Exercise input -
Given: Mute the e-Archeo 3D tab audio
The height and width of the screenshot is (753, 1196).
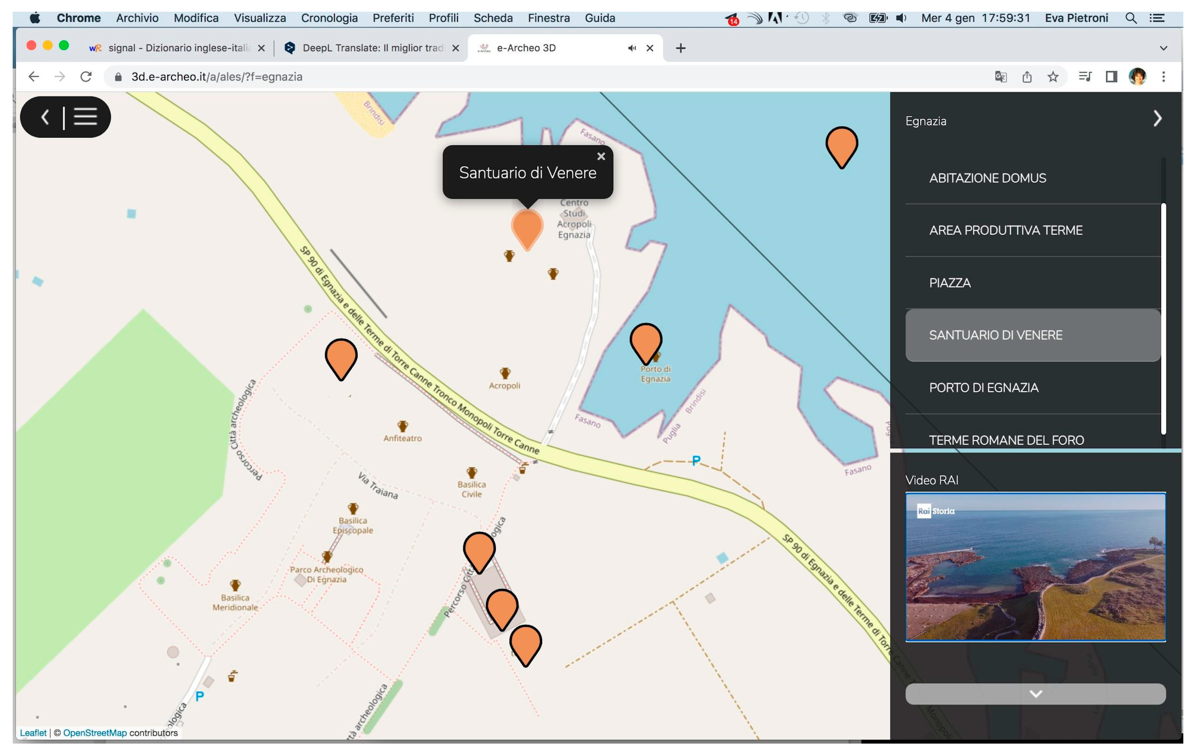Looking at the screenshot, I should pyautogui.click(x=632, y=48).
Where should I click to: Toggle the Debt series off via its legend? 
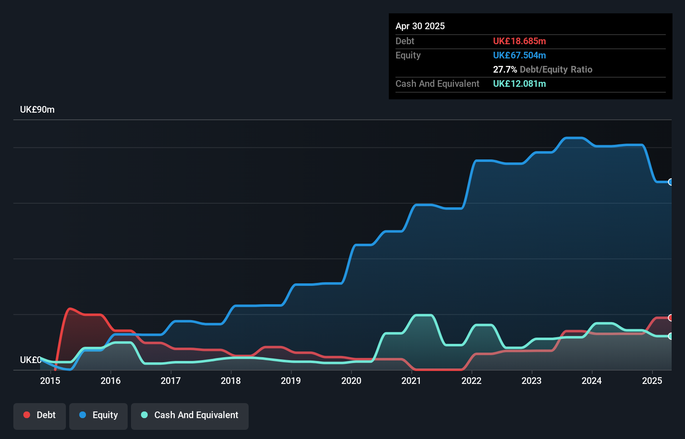(40, 415)
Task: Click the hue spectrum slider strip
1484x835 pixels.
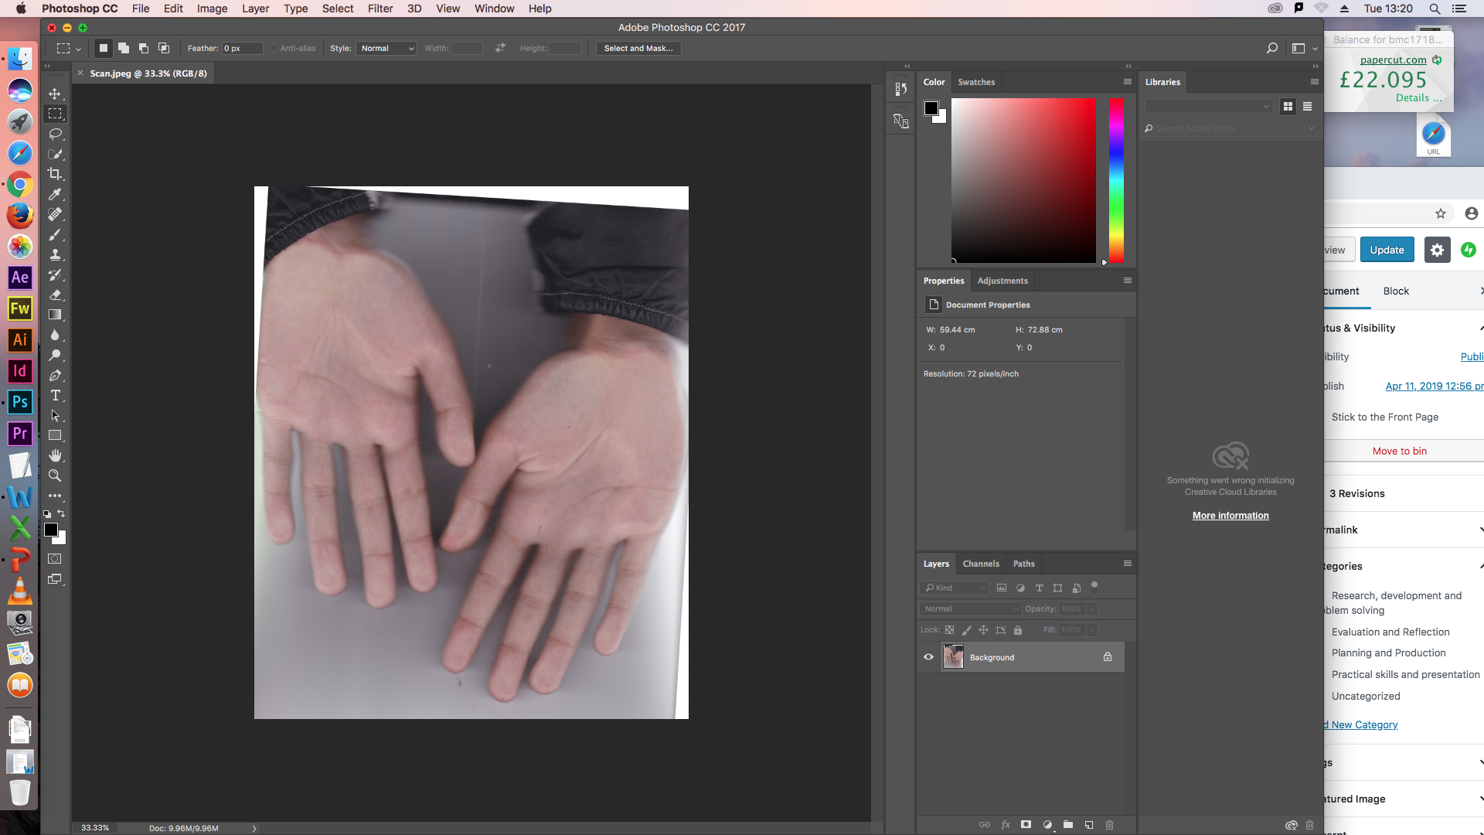Action: click(x=1116, y=180)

Directions - Exclude all images, then retype the records above without alteration.

Output below -
Given: Mute the e-Archeo 3D tab audio
The height and width of the screenshot is (753, 1196).
Looking at the screenshot, I should pyautogui.click(x=632, y=48).
Where should I click to: Toggle the Debt series off via its legend? 
(40, 415)
Task: Click the hue spectrum slider strip
1484x835 pixels.
Action: click(x=1116, y=180)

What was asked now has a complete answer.